With More Time on the Ice, Capitals' Jurcina Heats Up
Thursday, December 18, 2008
After the Washington Capitals lost one player after another to injury last month, Capitals Coach Bruce Boudreau had little choice but to give more responsibility to Milan Jurcina, who, at the time, was the team's No. 6 defenseman.
It has turned out to be precisely what Jurcina needed to turn his season around.
In the season's first 20 games, Jurcina had a goal, an assist and a plus-minus rating of minus-4 while averaging only 15 minutes 2 seconds of ice time. But after his defensive partner, John Erskine, suffered a concussion in Minnesota on Nov. 24, Boudreau paired Jurcina with top prospect Karl Alzner, then gave the tandem a bigger role.
In the 11 games since, Jurcina has skated 17:20 or more 10 times, has notched two goals and three assists and is a plus-5. He has also been so reliable in his own end, Boudreau has matched him against the opposing team's top offensive players in recent games.
"I feel really good right now," Jurcina said after yesterday's practice. "I feel better because I'm playing more. When you are playing 13, 14 minutes, it's tough. Now I'm playing 16, 17, 18 minutes or more, and that's helping get me more involved in the game and get more confidence.
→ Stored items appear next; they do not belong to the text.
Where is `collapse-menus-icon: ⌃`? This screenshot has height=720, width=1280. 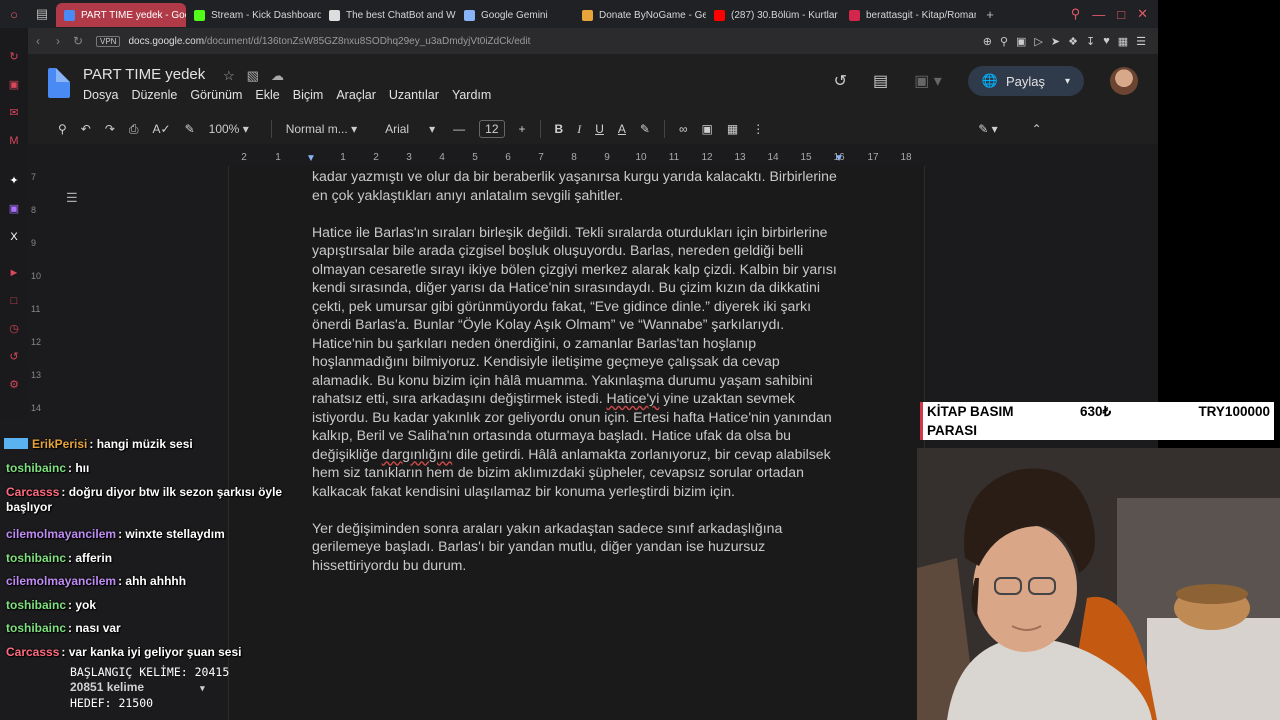 collapse-menus-icon: ⌃ is located at coordinates (1037, 129).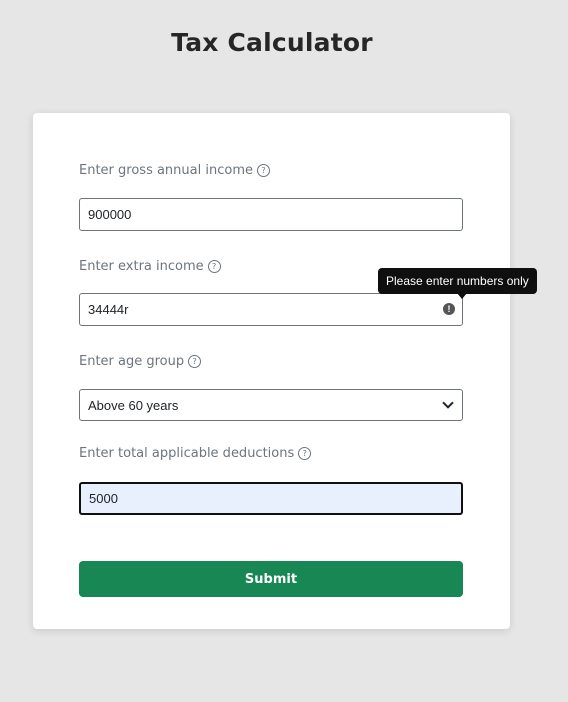 The image size is (568, 702). What do you see at coordinates (263, 170) in the screenshot?
I see `gross-income-help-icon: ?` at bounding box center [263, 170].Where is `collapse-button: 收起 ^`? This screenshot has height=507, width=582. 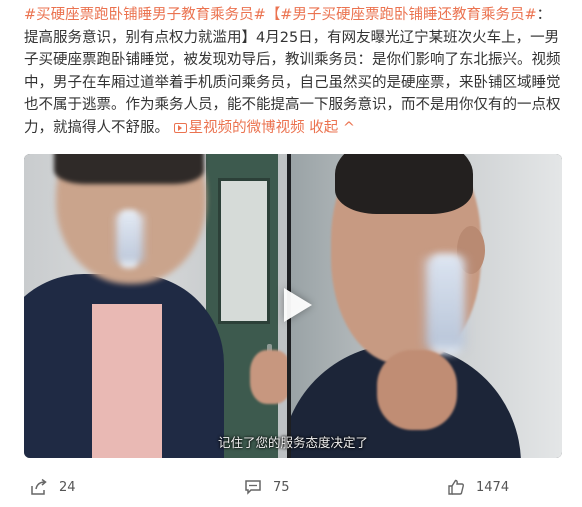 collapse-button: 收起 ^ is located at coordinates (332, 128).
Coach is putting me out there against top lines, too, and that gives you a little more of a confidence booster."
Then he added, "Right now, I can't wait to go out there for another shift."
Tonight, Jurcina and the streaking Capitals host a St. Louis Blues team that's headed in the opposite direction. The banged-up Blues have lost four in a row, yielding an average of 5.3 goals during their slide, and are expected to be without several of their best players, including their No. 1 goalie (Manny Legace), No. 1 defenseman (Eric Brewer) and three of their top six forwards (Paul Kariya, Andy McDonald and T.J. Oshie), all because of injury.
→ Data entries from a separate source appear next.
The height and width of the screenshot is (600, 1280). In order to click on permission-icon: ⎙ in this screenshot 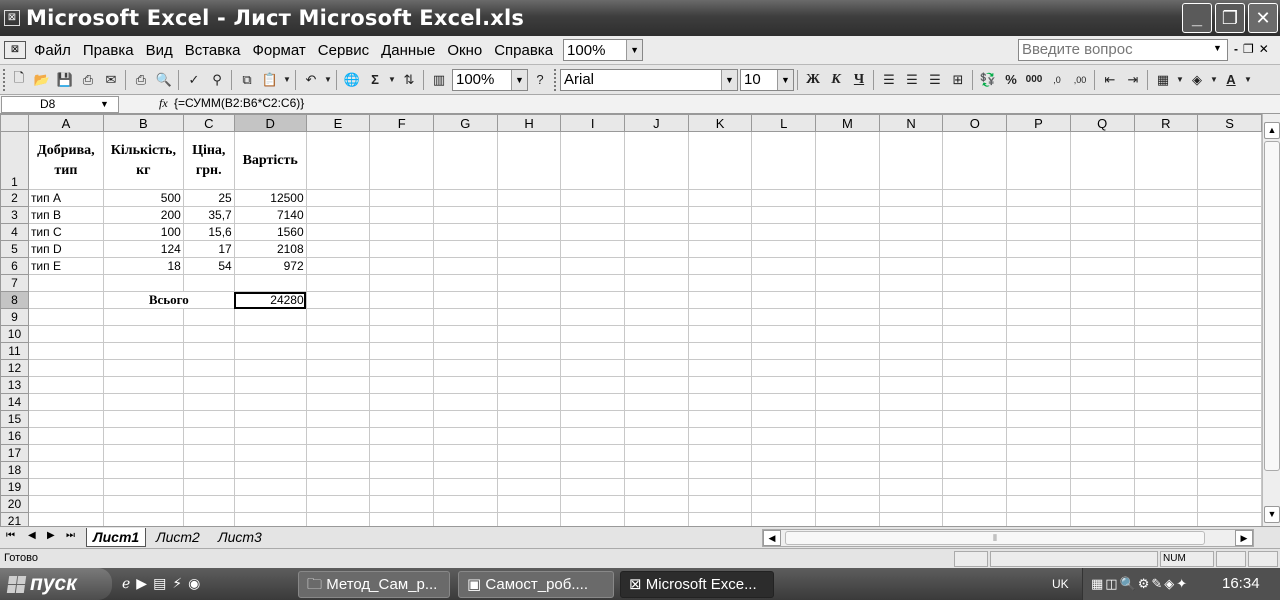, I will do `click(88, 80)`.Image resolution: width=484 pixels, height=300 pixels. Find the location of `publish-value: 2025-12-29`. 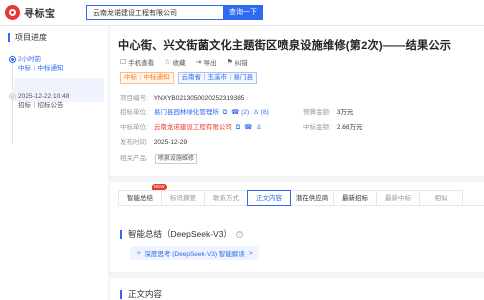

publish-value: 2025-12-29 is located at coordinates (170, 142). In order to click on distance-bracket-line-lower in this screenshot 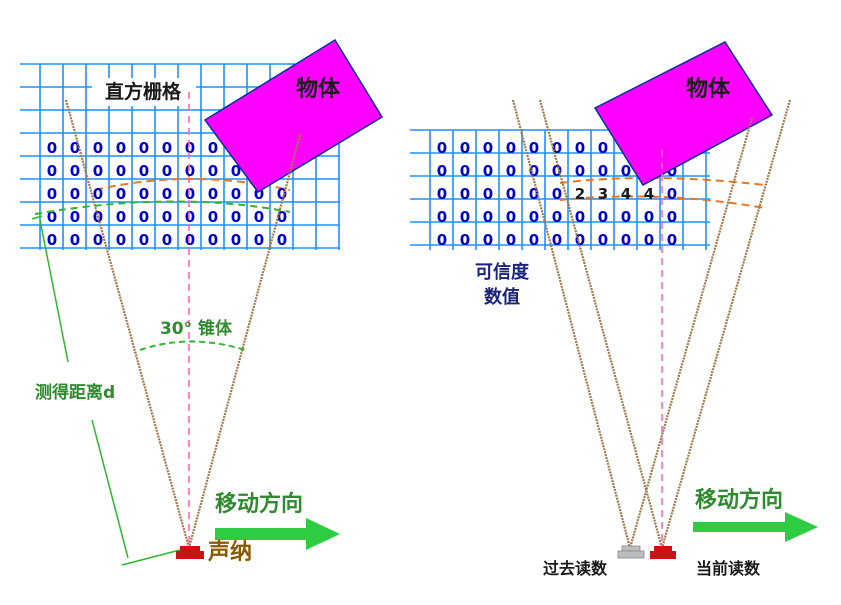, I will do `click(110, 489)`.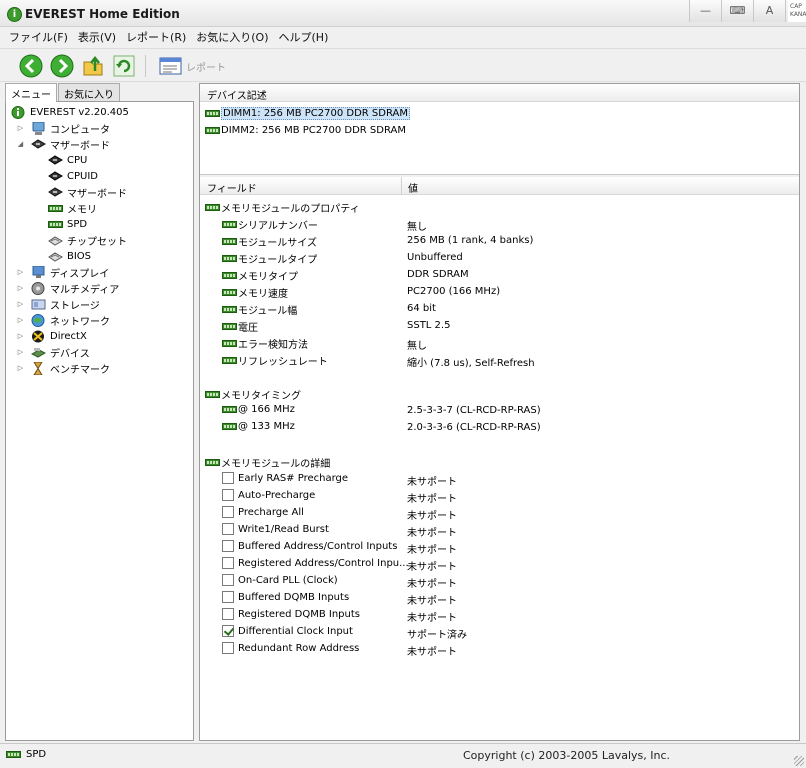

The Capitals, meantime, will be seeking to equal a season-best five-game winning streak.
Jurcina has had plenty to do with his team's surge.
The 6-foot-4, 240-pound Slovak said Alzner's puck-moving ability and sound instincts in the defensive end have allowed him to focus on his own responsibilities, such as proper positioning.
"We have chemistry," Jurcina said. "Karl is a great player, one of the best young defensemen in the NHL right now. He skates well and moves the puck well. So you can count on him when he goes to the corners. You don't have to watch him, you can trust him. He's steady."
Boudreau agreed with Jurcina's assessment.
"Playing with Karl, who is a steadying influence even though he's only 20 years old, isn't hurting him at all," he said. "Juice and Alzner seem to fit. We've kept them together and they're getting better every game. Milan is the kind of guy who really thrives on confidence, and right now his game is really at its" best.
Jurcina has been just as impressive in the offensive end. He helped set up the game-winner against the Islanders on Dec. 4, then scored the decisive goals two nights later in Toronto. Jurcina tallied his third goal (equaling his total in 105 games with the Capitals entering this season) during Tuesday's 5-4 overtime win on Long Island.
Boudreau said he's pleased with Jurcina's progress, but he also wants to see more from a 25-year-old whom the organization feels has yet to reach his prime. Jurcina has one of the hardest shots on the team (he has broken three panes of plexiglass this week in practice) yet he has taken only 27 shots, the 14th most on the team. He also does not dish out enough board-rattling body checks, despite his prodigious size.
"He can be more physical," Boudreau said. "It's hard to get him to do it on a consistent basis. But he's doing it more often now, though."
In the coming days and weeks, Boudreau will face some tough decisions when Erskine and Jeff Schultz return from their injuries. But this much is known: Jurcina's turnaround won't make Boudreau's decision any easier.
"If he continues to play the way he's been playing," Boudreau said, "he'll continue to play a lot."